Total Points: 210 (Highest Rank No. 1 – five times. Named on 28 ballots. Kevy’s No. 3).
Tagline (from IMDB.com): A Tribute to the Original, Traditional, One-Hundred-Percent, Red-Blooded, Two-Fisted, All-American Christmas.
Memorable Quote: Ralphie: [Is shoved down the slide, but he stops himself and climbs back up] No! No! I want an Official Red Ryder Carbine-Action Two-Hundred-Shot Range Model Air Rifle! Santa Claus: You’ll shoot your eye out, kid.
My co-worker at the paper, Nels (Gary), writes this about why he chose “A Christmas Story” as his favorite Christmas movie:
“I never saw “A Christmas Story” when it first came out in the theaters in 1983. Some years later (circa late 1980s), when searching for Christmas movies to rent and watch with our two sons, Brian and Eric, JoAnne and I stumbled across “A Christmas Story” on VHS. It instantly resonated with me because I lived a lot of that movie, which truly captures the wide-eyed wonder kids have of Christmas. Although it depicted Christmas in the 1940s midwest, it reminded me of my Christmases in the 1950s (I was born in 1950). Many of the scenes and dialogue mirroried my childhood experiences: the “double dog dare you,” the Scott Fargas bully wearing what looks very much like a Davey Crockett coonskin cap (I owned one of those and wore it everywhere, but I wasn’t a bully); mom washing your mouth out with a bar of soap (yep, Nels sucked a few soap bars in his day).
Here are three of the movie’s moments that especially ring true with me. The opening scene of Ralphie and his brother gazing wistfully at toys in the department store window recalled trips with my parents to downtown Seattle, where Frederick & Nelson’s (now defunct) and the Bon Marche (now Macy’s) had similar window displays full of wonder. You you could spend hours — if only your parents would let you — at those store fronts wishing for all the wonderful toys displayed there, and the displays always had the coolest train set running through it. Then there was Santa and his slide. The Bon at one time had a similar set up. You’d wait forever to see Santa only to get on his lap, full of awe for the jolly red elf, and forget what you really wanted to tell him. Then it was off his lap and down a curling slide. And my little sister, whom I had accompany up to Santa in my older years, was like the kid in goggles: Calm all the way to Santa, then turning into a screamie meemee when placed on his lap.

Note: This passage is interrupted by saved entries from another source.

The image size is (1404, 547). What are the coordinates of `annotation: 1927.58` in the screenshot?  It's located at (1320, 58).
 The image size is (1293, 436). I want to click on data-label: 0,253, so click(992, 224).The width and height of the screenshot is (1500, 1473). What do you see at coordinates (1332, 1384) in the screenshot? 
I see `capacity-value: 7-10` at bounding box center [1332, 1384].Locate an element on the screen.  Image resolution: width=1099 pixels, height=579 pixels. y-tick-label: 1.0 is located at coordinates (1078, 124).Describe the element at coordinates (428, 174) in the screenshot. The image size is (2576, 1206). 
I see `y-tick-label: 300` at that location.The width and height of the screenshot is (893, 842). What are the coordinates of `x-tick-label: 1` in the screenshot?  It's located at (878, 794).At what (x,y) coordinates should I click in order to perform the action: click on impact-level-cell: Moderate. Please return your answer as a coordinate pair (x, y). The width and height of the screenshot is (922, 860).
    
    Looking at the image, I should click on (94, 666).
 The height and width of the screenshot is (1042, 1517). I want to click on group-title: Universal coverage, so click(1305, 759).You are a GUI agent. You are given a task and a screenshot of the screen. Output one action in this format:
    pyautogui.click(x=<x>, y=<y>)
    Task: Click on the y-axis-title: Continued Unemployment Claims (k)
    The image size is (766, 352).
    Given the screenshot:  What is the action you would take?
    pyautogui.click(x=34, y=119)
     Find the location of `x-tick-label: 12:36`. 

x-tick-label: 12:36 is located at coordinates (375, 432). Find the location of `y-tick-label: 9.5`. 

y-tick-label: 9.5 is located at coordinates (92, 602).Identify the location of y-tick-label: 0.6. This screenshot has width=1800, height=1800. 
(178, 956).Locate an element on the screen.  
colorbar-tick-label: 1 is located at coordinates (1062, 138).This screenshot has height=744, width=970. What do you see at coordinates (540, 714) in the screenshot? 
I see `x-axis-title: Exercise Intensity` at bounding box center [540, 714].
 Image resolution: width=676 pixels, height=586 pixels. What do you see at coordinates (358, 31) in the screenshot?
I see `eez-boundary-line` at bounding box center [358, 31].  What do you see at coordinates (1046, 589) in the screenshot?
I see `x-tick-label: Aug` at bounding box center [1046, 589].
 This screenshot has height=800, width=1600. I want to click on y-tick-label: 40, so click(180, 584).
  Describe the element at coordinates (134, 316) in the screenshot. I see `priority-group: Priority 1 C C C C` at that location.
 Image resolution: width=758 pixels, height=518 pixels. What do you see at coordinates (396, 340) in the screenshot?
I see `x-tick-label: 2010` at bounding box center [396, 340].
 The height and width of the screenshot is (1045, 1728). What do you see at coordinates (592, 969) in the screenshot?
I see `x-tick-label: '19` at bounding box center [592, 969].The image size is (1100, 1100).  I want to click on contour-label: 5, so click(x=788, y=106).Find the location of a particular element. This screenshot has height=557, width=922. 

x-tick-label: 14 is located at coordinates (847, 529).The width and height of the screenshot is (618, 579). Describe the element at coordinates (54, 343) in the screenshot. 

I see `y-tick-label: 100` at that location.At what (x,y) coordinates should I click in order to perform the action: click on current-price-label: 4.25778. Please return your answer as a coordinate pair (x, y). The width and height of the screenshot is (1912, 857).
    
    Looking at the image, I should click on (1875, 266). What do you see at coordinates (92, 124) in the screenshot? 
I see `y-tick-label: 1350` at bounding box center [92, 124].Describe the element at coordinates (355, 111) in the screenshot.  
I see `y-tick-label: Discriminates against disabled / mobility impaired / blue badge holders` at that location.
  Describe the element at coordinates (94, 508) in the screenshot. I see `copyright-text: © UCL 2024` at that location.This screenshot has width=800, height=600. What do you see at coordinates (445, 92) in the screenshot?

But the movie’s coup de grace of Christmas reality was the “genuine Red Ryder 200-shot Carbine Action Air Rifle.” When I was young, every kid wanted a B.B. gun, and every kid’s mother, including my own, always said “No” with those same immortal words: “You’ll shoot your eye out.” While Ralphie ultimately got his Red Ryder 200-shot Carbine Action Air Rifle for Christmas at that tender age of 9, I never did. Still, my 1950 Christmases were wonderful and filled with the same kind of magic and excitement that’s so perfectly captured by “A Christmas Story.” It is a classic.”
Fun facts about the film (from imdb.com): Inspired the creation of “The Wonder Years” (1988). Ralphie says that he wanted the “Red Ryder BB Gun” 28 times.